Footballing legend Sir Alex pledged his support for the player’s fight against child poverty as he spoke about his working-class upbringing in Glasgow’s Govan.
He and his friend Sir Michael Moritz, the billionaire philanthropist, are pledging £2 million to “match-fund” donations to charity FareShare. It has helped Marcus Rashford with his successful push for free school meals in England during the summer holidays.
The charity works with farms, factories, restaurants and retailers to save more than 24,000 tonnes of fresh food from going to waste each year, delivering it to almost 11,000 school breakfast clubs, homeless shelters, older people’s lunch clubs and domestic violence refuges that turn it into meals for hungry and vulnerable people around the UK.
Ferguson said: “You have to be shocked at the number of people who are in need of food.
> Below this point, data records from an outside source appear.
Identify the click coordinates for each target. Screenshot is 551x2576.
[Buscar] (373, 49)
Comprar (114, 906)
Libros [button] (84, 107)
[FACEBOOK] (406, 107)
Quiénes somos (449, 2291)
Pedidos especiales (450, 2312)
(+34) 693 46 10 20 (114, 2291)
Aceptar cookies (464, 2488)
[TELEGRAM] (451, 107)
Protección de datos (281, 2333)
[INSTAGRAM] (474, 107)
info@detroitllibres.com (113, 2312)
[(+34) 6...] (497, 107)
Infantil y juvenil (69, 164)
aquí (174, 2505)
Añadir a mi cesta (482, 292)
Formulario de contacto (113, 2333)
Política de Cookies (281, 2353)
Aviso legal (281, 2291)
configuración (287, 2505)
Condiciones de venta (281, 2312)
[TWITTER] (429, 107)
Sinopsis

Marcus has opened the eyes of everyone in Britain. The work he’s done has been fantastic. We’re all so proud of him.”
Rashford said he can remember the feeling of going hungry as a child when growing up in the Wythenshawe district of Manchester with his mother Melanie and four siblings. “I know what the feeling is like of going hungry and I don’t want anyone else to experience it,” he said.
In an interview with The Times to launch the £2m match-funding of the newspaper’s appeal, Ferguson said his upbringing drove him to success. He said: “I’m proud of what I’ve achieved in my life. I’m proud of my sons and my grandchildren how they’ve progressed and developed. That all goes back to how I was brought up and the background I had.”
Ferguson grew up in a tenement in Govan where there were nine families in a three-storey house with a zinc bath in the kitchen. He said: “You can’t forget your upbringing because that’s what’s made me.
“I remember reading in a newspaper article, ‘Alex Ferguson’s done well despite coming from Govan’. It’s because I came from Govan that I did well. But I think it’s good to have a struggle. It’s good to fight for something to get out of. People who came from these working-class areas of Glasgow had to work hard to get out of it.”